In the listing below, locate the line containing "Screen dimensions: 700x603" and the line containing "868x468 pixels.". Output both of them and every line between, exactly as written, and nothing more.

# [DATA]

==*==

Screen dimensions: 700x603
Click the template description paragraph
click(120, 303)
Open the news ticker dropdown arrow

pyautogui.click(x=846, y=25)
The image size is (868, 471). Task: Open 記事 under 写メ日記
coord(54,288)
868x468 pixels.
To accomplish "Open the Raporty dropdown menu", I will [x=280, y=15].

==*==

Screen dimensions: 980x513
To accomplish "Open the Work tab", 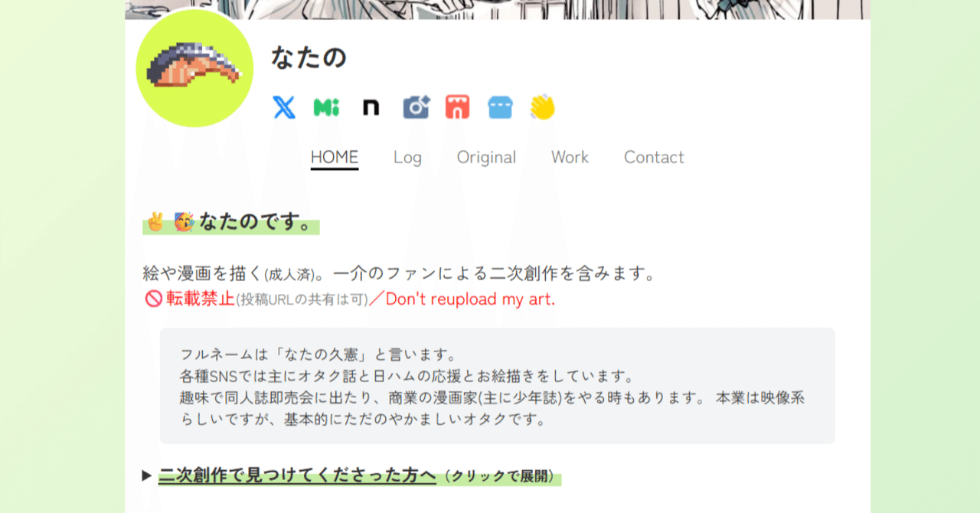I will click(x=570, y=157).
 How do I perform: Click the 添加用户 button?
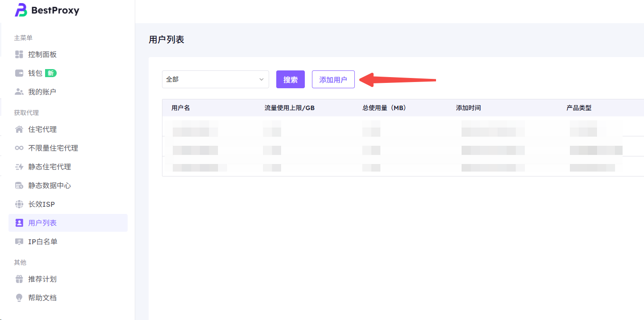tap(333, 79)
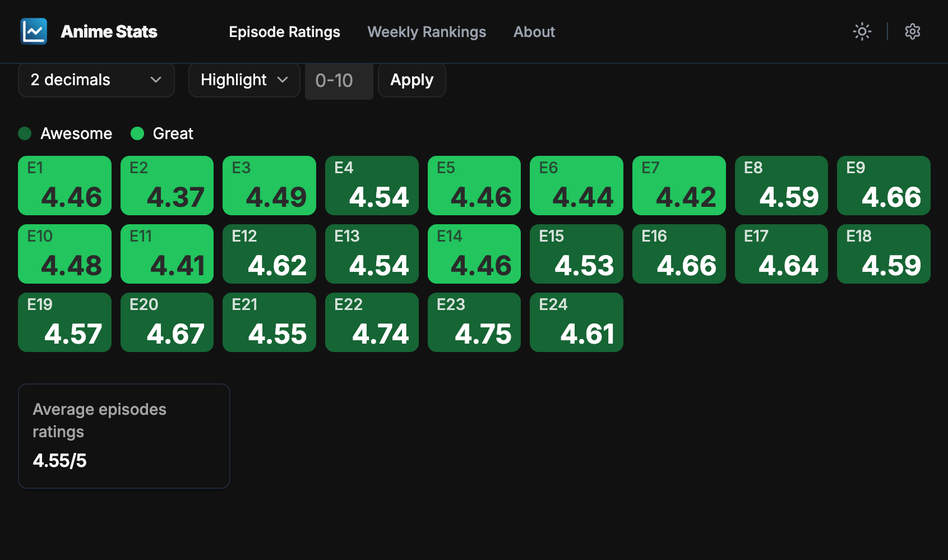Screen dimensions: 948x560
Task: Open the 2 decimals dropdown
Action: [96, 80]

==*==

# [ANSWER FOR THIS EXERCISE]
Screen dimensions: 700x603
Click the template description paragraph
click(120, 303)
Open the news ticker dropdown arrow

pyautogui.click(x=846, y=25)
The image size is (868, 471). Task: Open 記事 under 写メ日記
coord(54,288)
868x468 pixels.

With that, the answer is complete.